What is required:
Copy out the following rows word for word, leaving out the pictures.

Rows from a collection

- - -

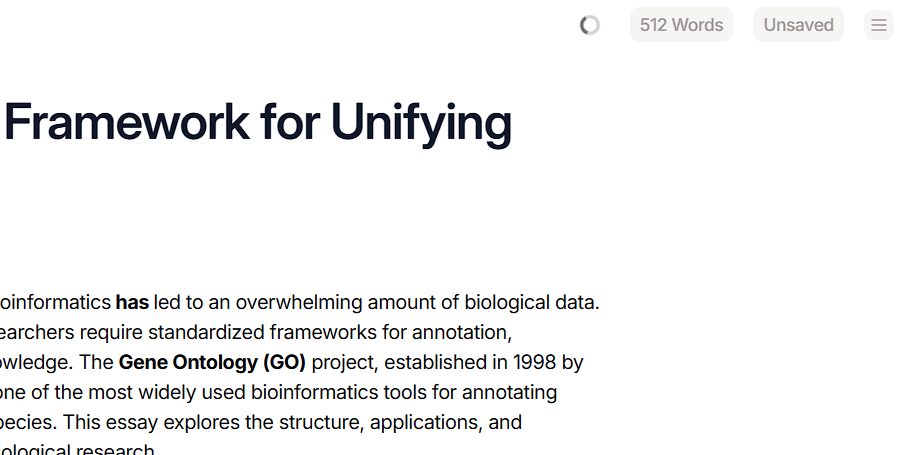Click bold text 'Gene Ontology (GO)'
900x455 pixels.
(212, 363)
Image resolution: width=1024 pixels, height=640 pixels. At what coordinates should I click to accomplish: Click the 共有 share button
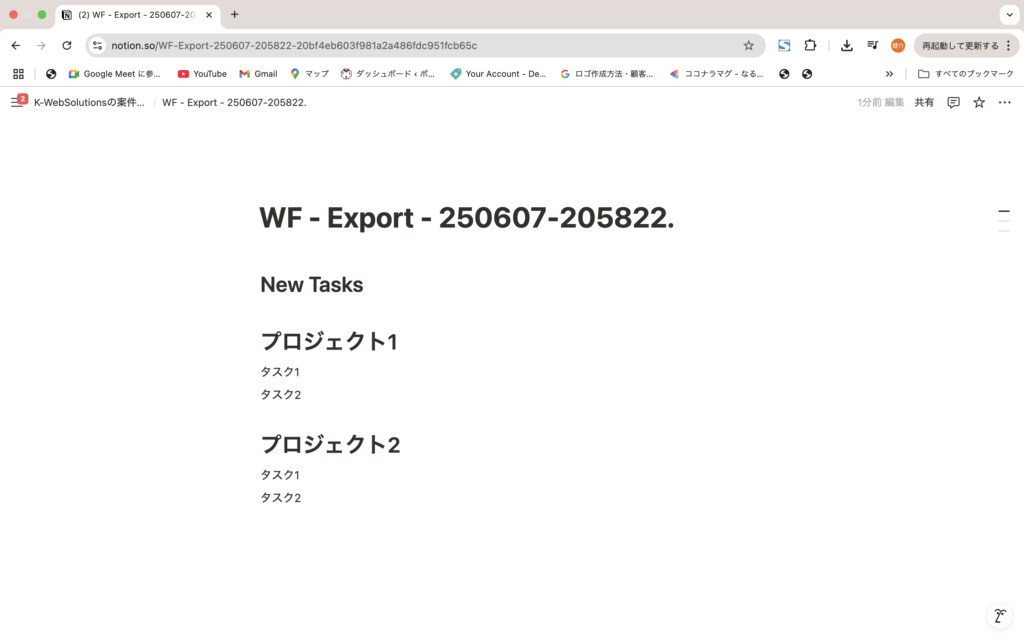pos(924,102)
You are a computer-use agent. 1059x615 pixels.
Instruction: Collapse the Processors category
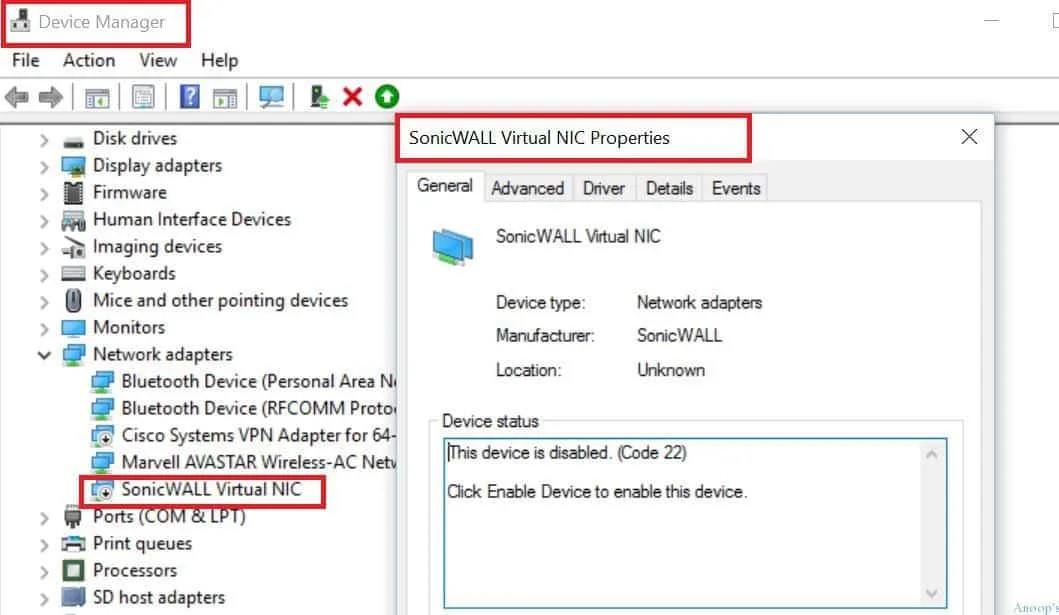pyautogui.click(x=44, y=570)
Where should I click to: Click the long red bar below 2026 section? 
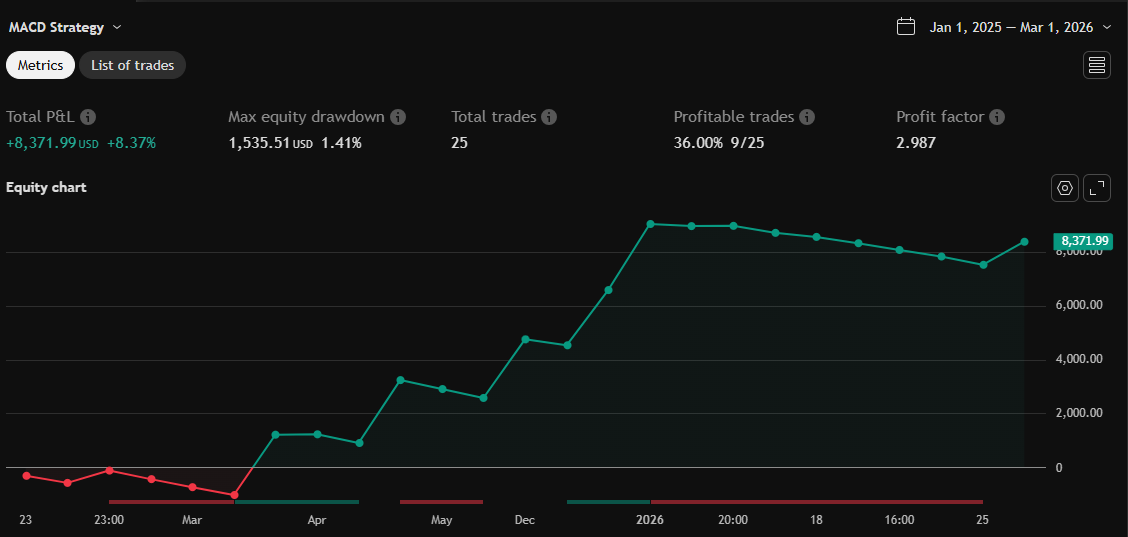click(x=816, y=501)
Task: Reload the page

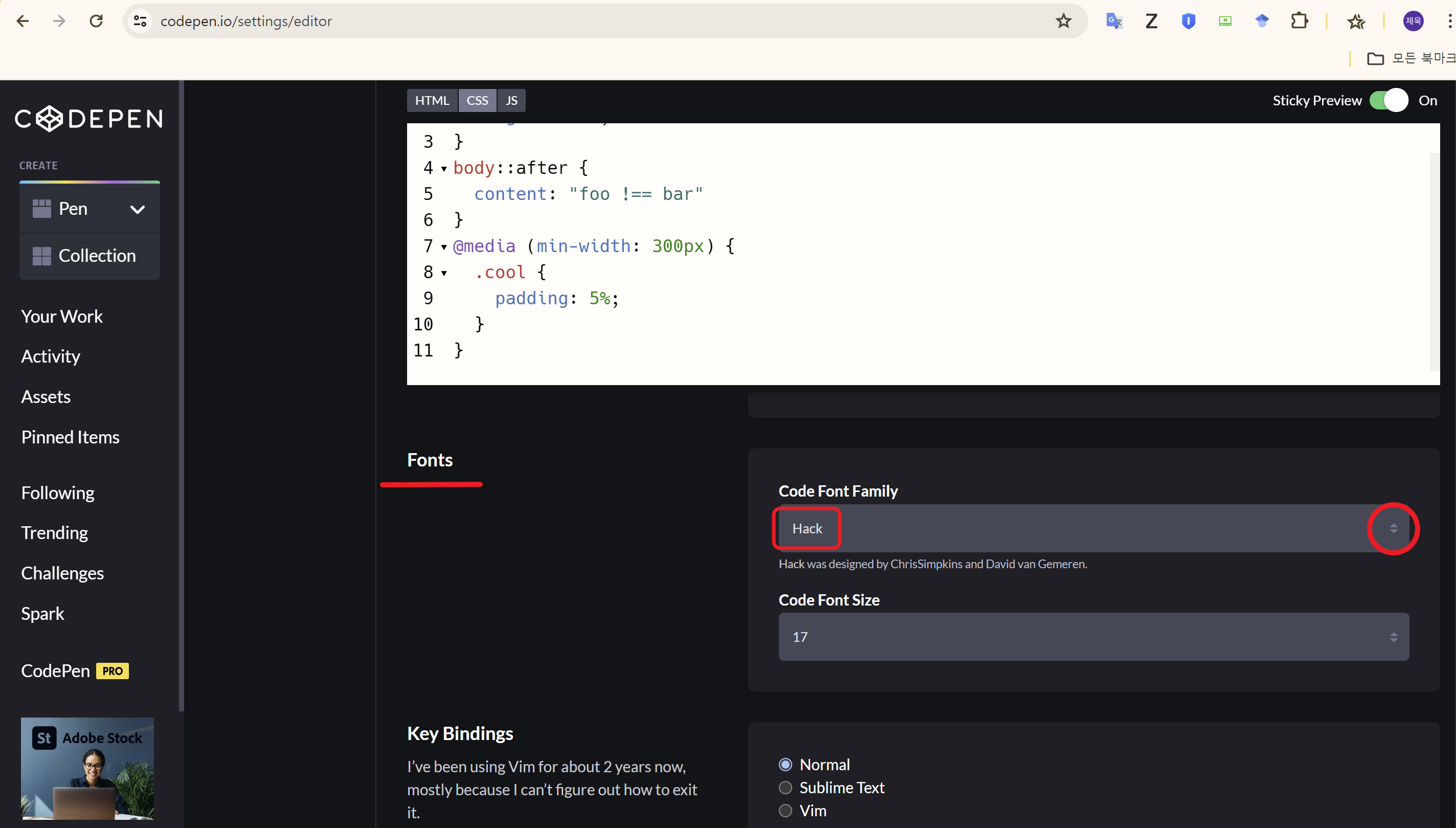Action: coord(96,21)
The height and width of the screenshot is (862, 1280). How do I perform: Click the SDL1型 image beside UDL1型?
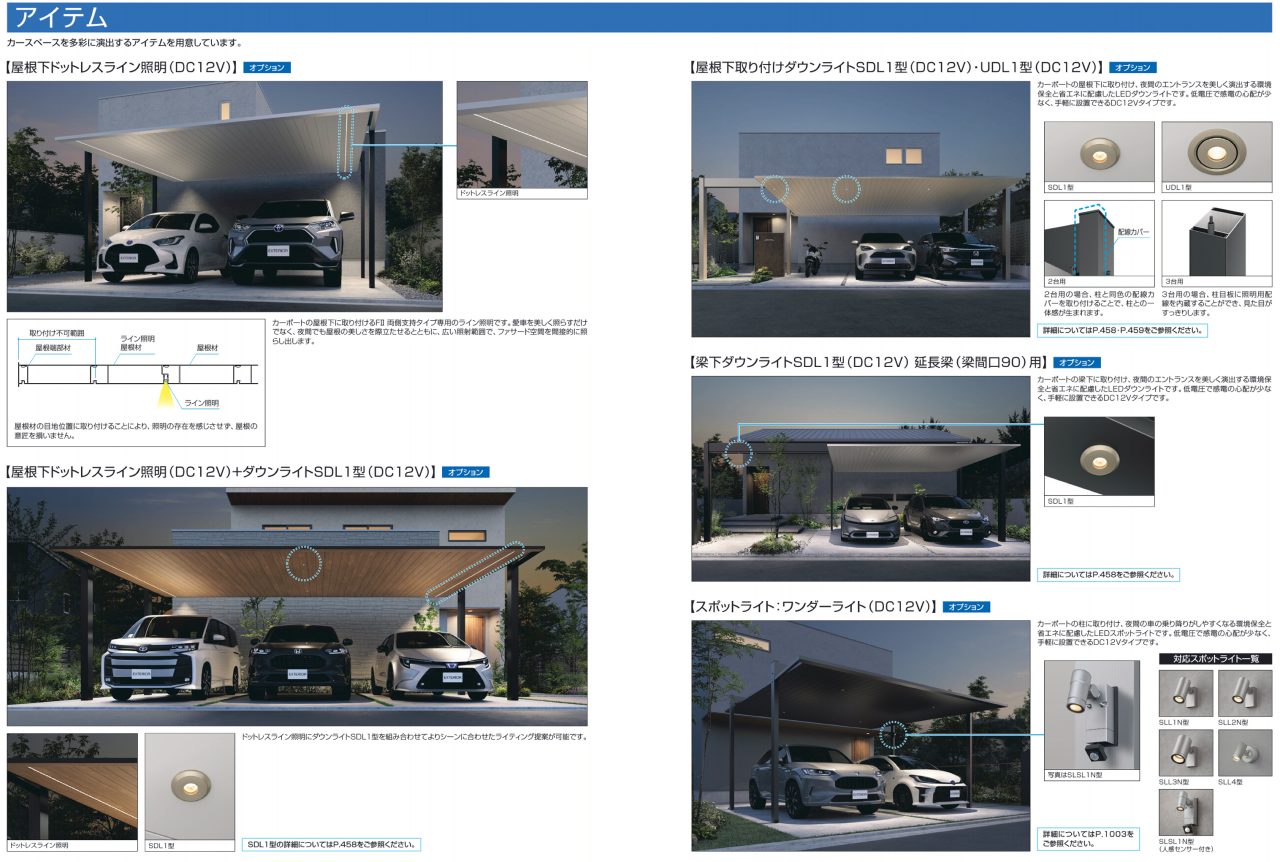point(1099,152)
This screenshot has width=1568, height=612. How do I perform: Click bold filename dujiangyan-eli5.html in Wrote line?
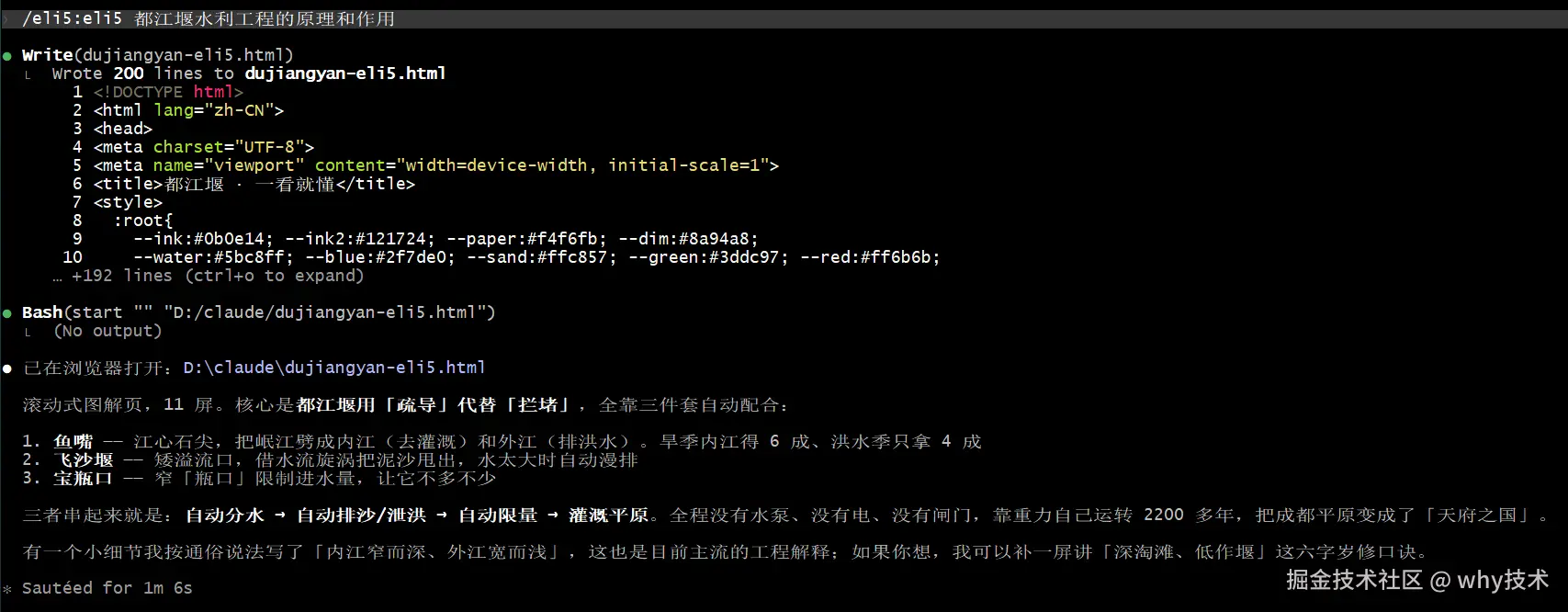click(345, 74)
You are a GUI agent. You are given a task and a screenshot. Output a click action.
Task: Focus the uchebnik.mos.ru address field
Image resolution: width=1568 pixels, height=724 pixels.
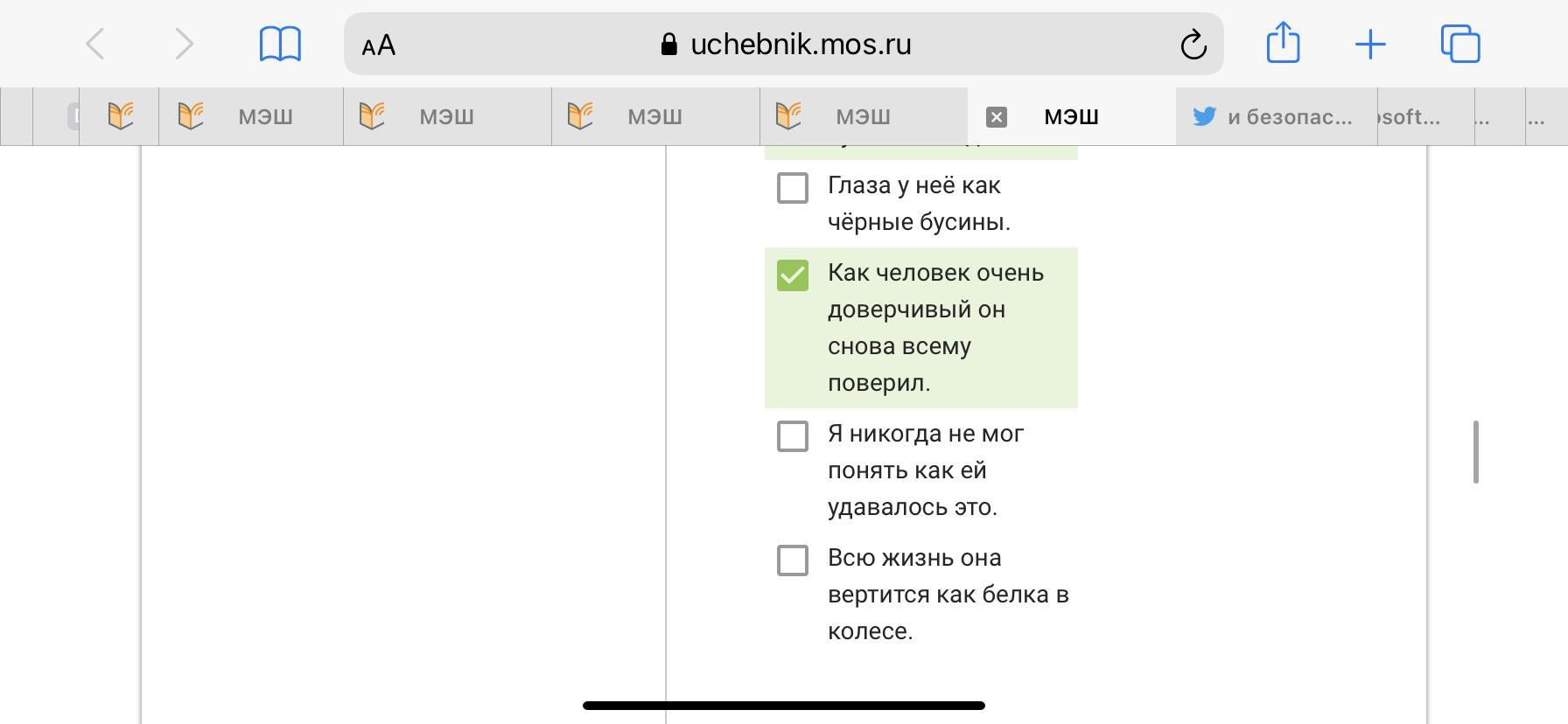click(800, 45)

- - -

Result:
Click bold text 'Gene Ontology (GO)'
900x455 pixels.
(212, 363)
Image resolution: width=1024 pixels, height=640 pixels. At what coordinates should I click to accomplish: Click the 共有 share button
pos(924,102)
You are a computer-use agent. 1059x615 pixels.
Instruction: Collapse the Processors category
pyautogui.click(x=44, y=570)
Where should I click to: Click the long red bar below 2026 section? 
click(x=816, y=501)
Task: Reload the page

Action: coord(96,21)
The height and width of the screenshot is (862, 1280). How do I perform: Click the SDL1型 image beside UDL1型?
point(1099,152)
This screenshot has width=1568, height=612. How do I perform: Click bold filename dujiangyan-eli5.html in Wrote line?
click(345, 74)
You are a GUI agent. You are given a task and a screenshot. Output a click action.
Task: Focus the uchebnik.mos.ru address field
Image resolution: width=1568 pixels, height=724 pixels.
click(800, 45)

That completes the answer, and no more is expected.